Il serait dommage de passer à côté de ce disque qui, pour une fois, ne déçoit pas et fait honneur à sa flatteuse réputation. S’il paraît évident que ce groupe ne rencontrera jamais un succès de masse, c’est sans doute parce qu’il possède toute la panoplie du parfait groupe indépendant américain : un son lo-fi à l’approche amateuriste, un charisme inexistant, l’ambition mesurée mais réaliste d’écrire des chansons de poche de qualité.

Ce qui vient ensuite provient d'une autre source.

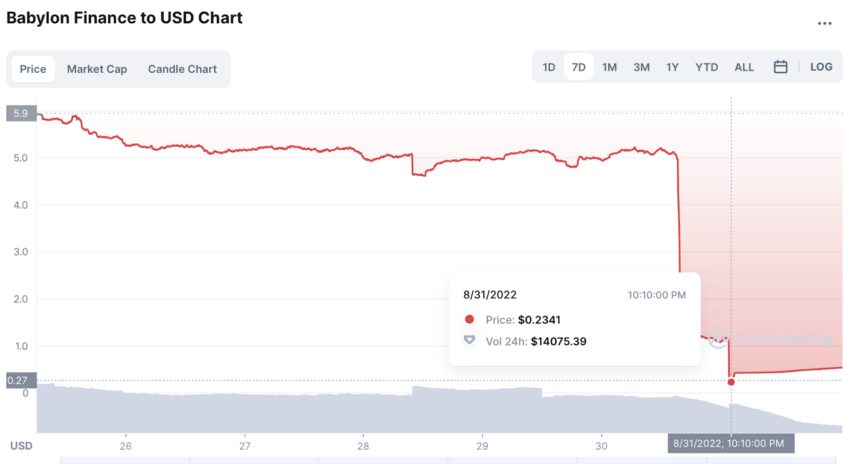Select the 1D time range
Screen dimensions: 850x464
pos(549,67)
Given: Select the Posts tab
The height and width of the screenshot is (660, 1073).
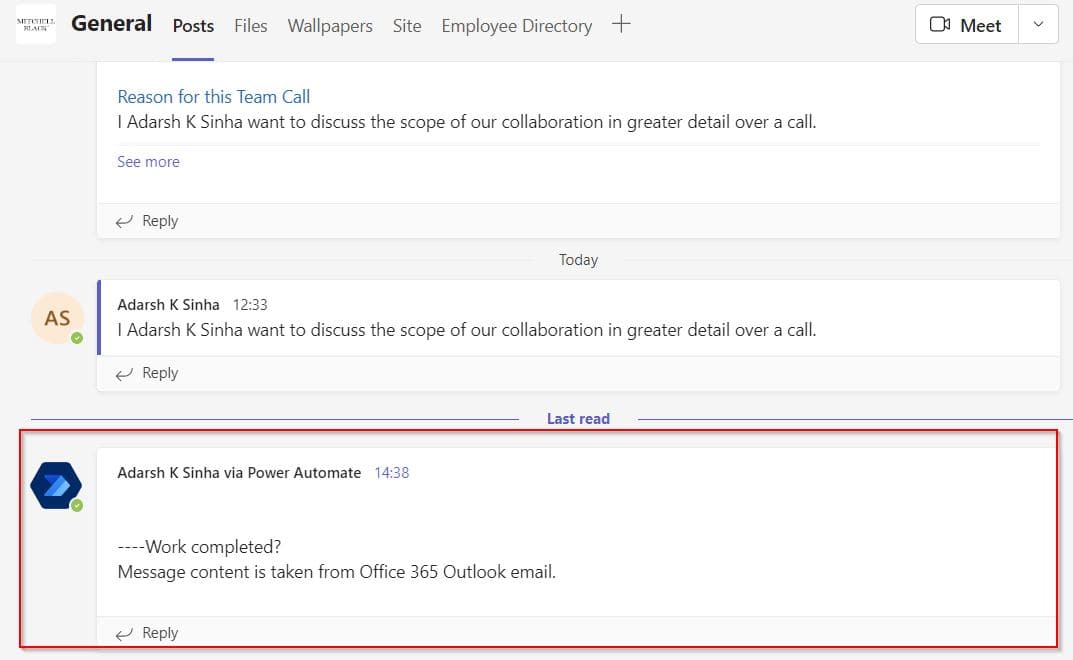Looking at the screenshot, I should (193, 26).
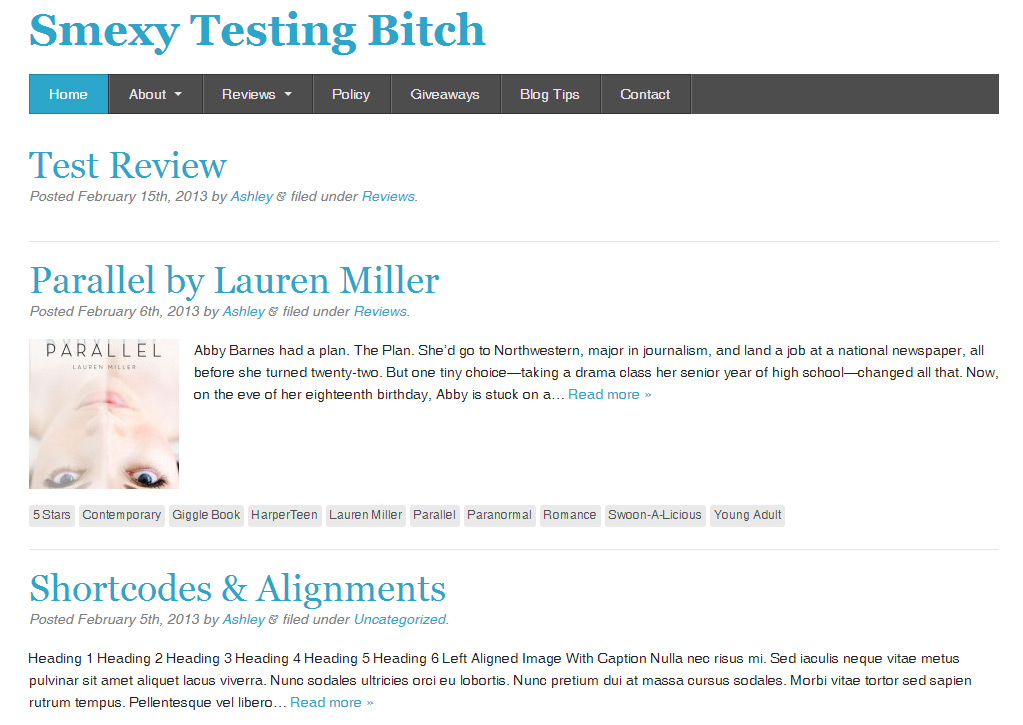
Task: Open the Shortcodes & Alignments post title
Action: (238, 588)

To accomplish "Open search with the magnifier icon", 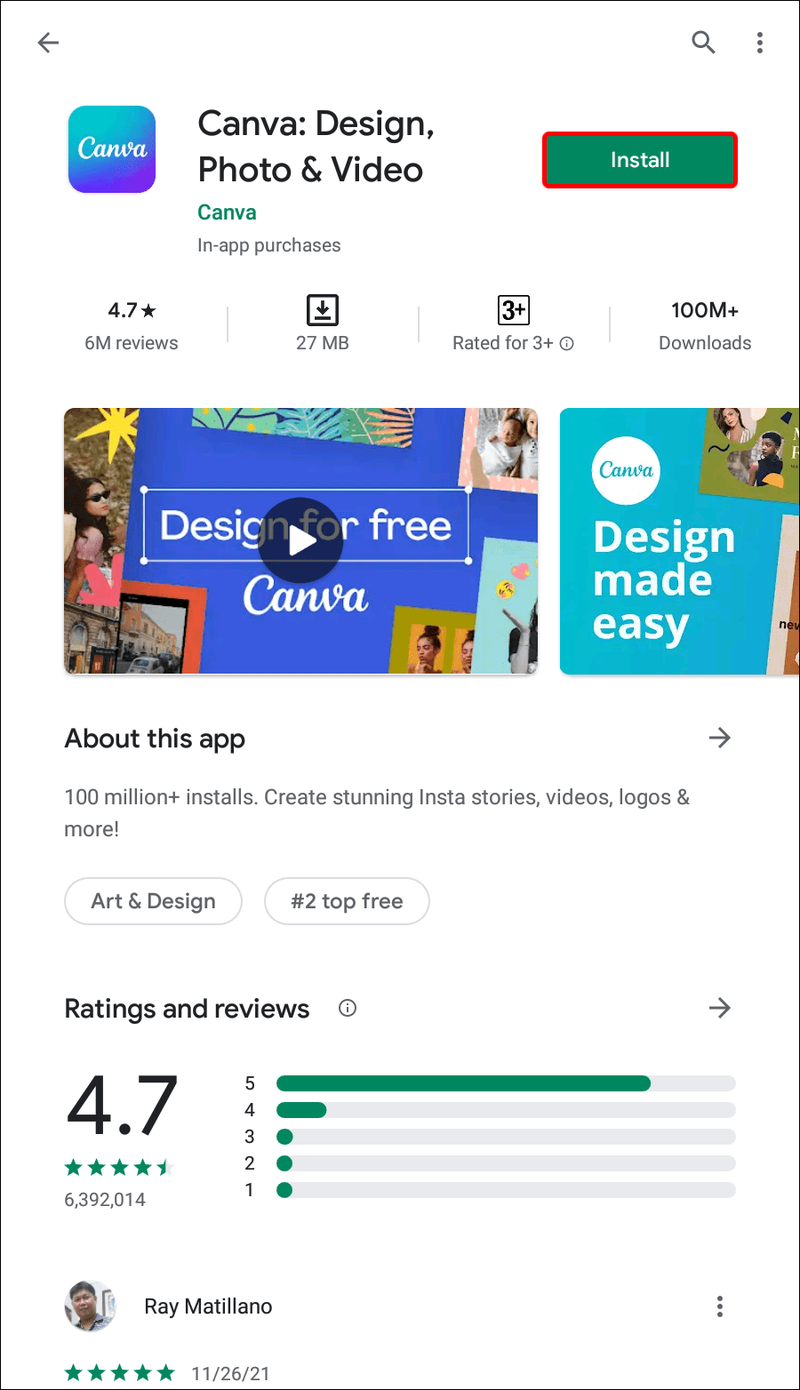I will tap(704, 42).
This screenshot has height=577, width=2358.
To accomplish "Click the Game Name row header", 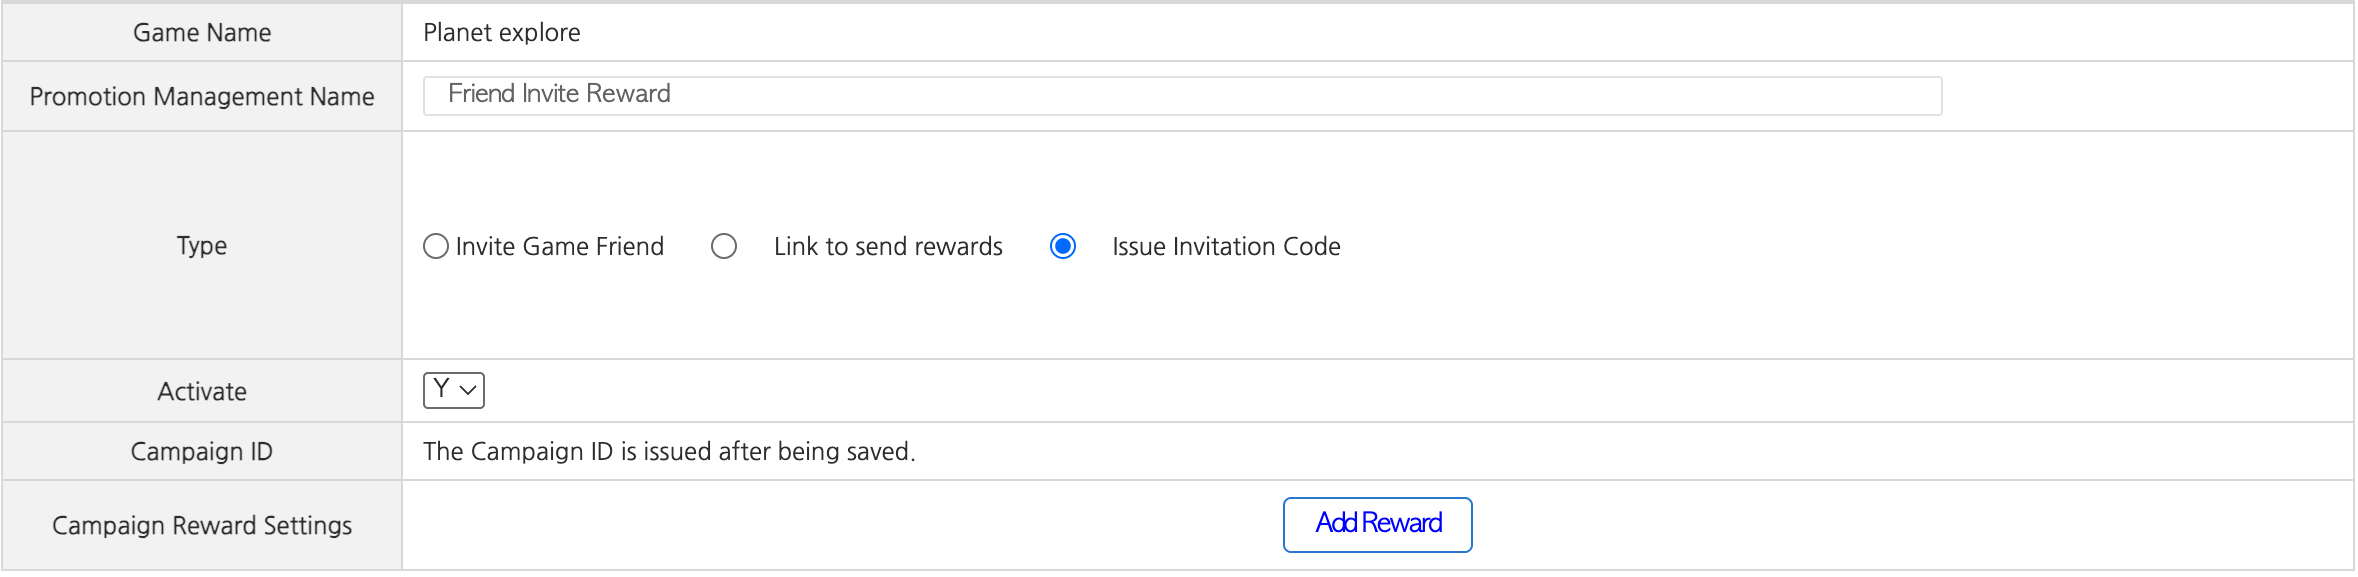I will [x=202, y=33].
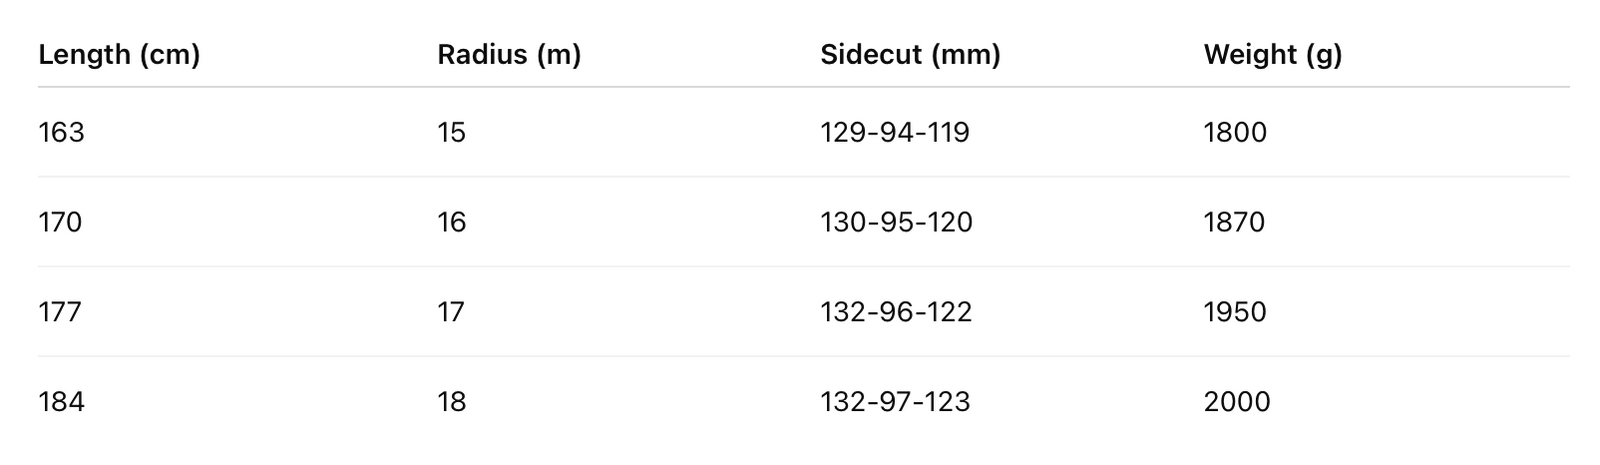Select the Sidecut (mm) column header
Image resolution: width=1600 pixels, height=465 pixels.
(x=910, y=55)
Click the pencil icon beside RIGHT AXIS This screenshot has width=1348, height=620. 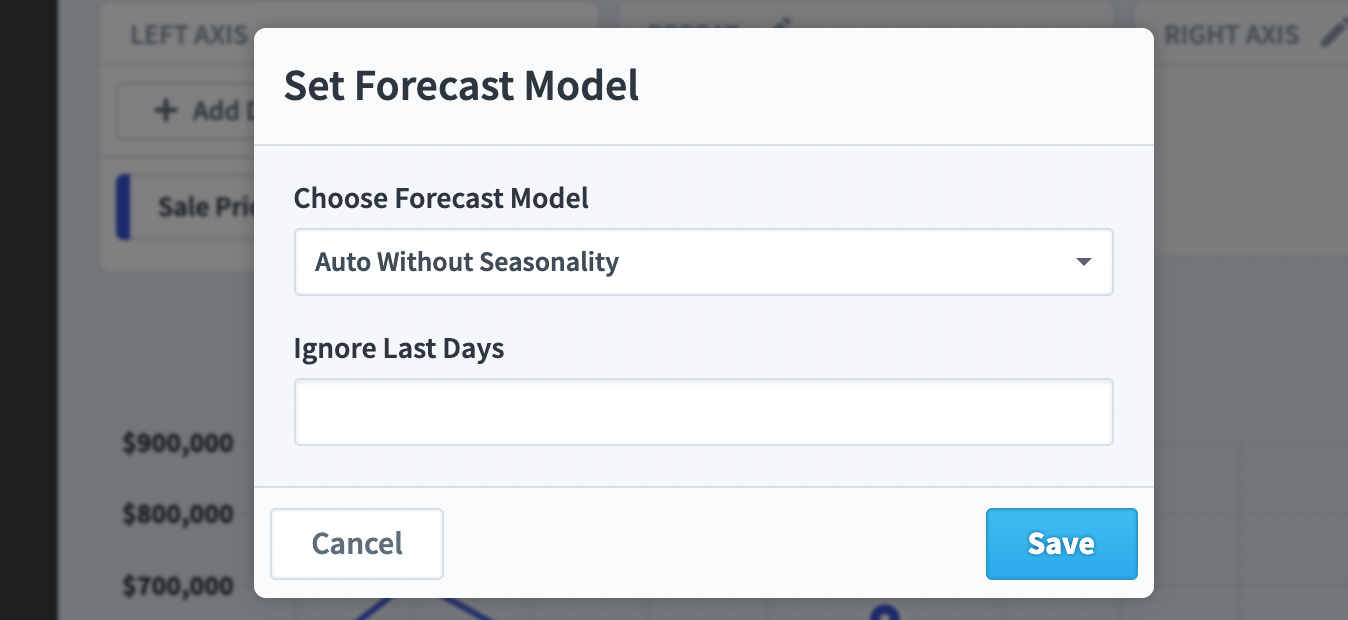click(1334, 33)
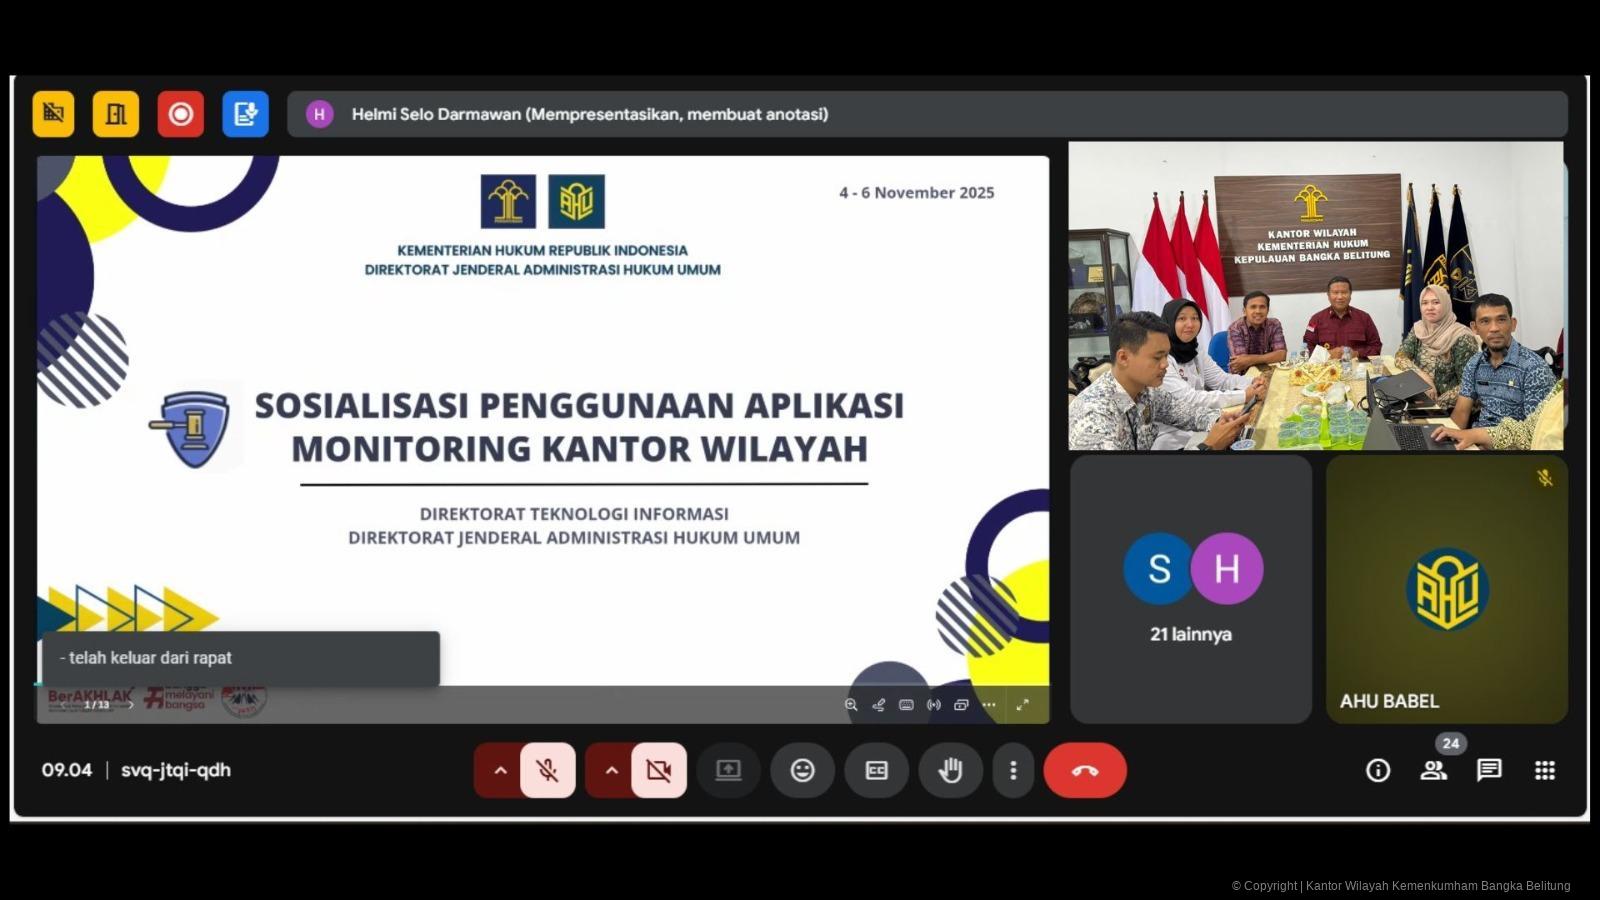This screenshot has height=900, width=1600.
Task: Open the three-dot more options menu
Action: click(x=1013, y=770)
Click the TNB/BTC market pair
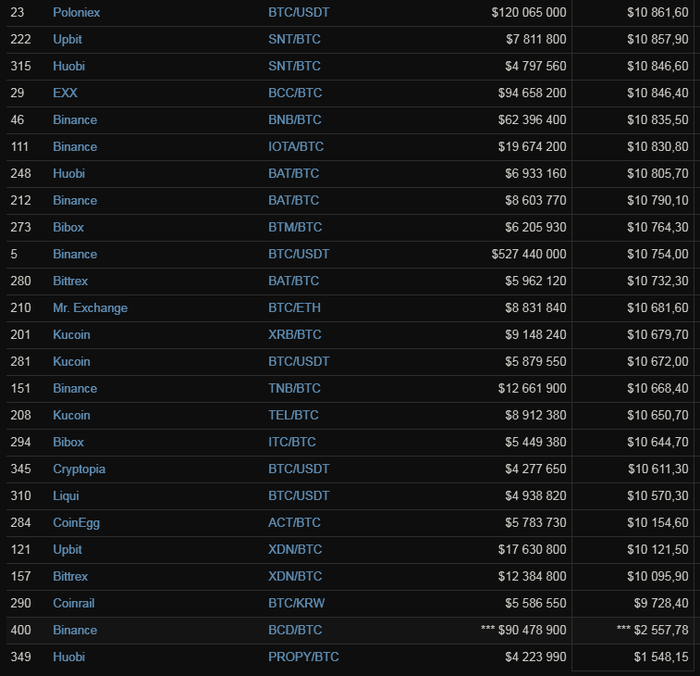Screen dimensions: 700x676 click(x=295, y=389)
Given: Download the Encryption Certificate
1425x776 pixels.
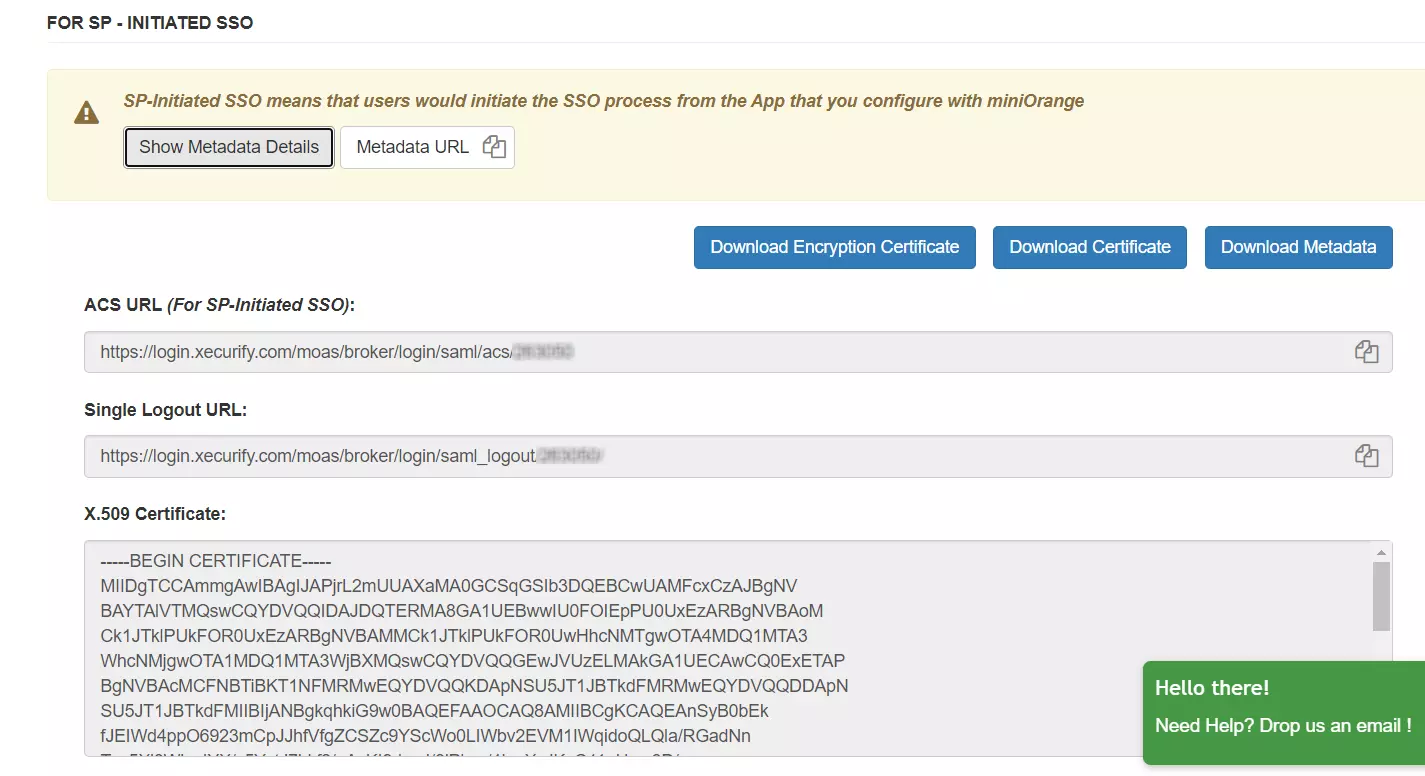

The Loon regorge d’idées ingénieuses et de chansons bricolées de façon géniale. La batterie sobre et la simplicité de “Just Drums” où chaque accord est appuyé tandis que des “ah-ah” étranglés fleurissent autour de la mélodie, reflètent l’efficacité tranquille du groupe. Plusieurs morceaux fonctionnent sur ce mode, notamment ‘extraordinaire “Cowbell”, avec sa ligne de basse bondissante, sa guitare acoustique martelée envoûtante, son refrain chaloupé et son solo de guitare minimaliste. On sent, dans ces morceaux à la rythmique un peu raide et au son étouffé, poindre l’immense influence des Feelies.
Le talent des Tapes’n’Tapes leur permet de bricoler avec des genres musicaux assez variés et d’en tirer des chansons surprenantes. “Crazy Eights” fait tourner en boucle un riff blues crade, entrecoupé de chœurs qui rappellent les Pixies et d’un bref passage au synthé plutôt surprenants. “Iliad” propose un rythme bossa-nova acoustique avec une ocarina improbable en contrepoint de la mélodie. Celle-ci est chantée d’une voix incertaine par Josh Grier qui, sur ce coup là, rappelle étonnamment Alan Vest des Starlight Mints. La chanson part ensuite dans un refrain que le groupe refuse de faire décoller – ce n’est pas dans leur intention de recourir à des artifices pompiers –, et qui brille par sa retenue. La raison vient des paroles : cette chanson faussement guillerette est en fait une sorte de “When I’m 64” désabusé. L’optimisme n’a pas sa place chez Tapes ‘n’ Tapes (qui ne sont pas sinistres pour autant) : “And when my bones get older/Will you drag me to my knees?”…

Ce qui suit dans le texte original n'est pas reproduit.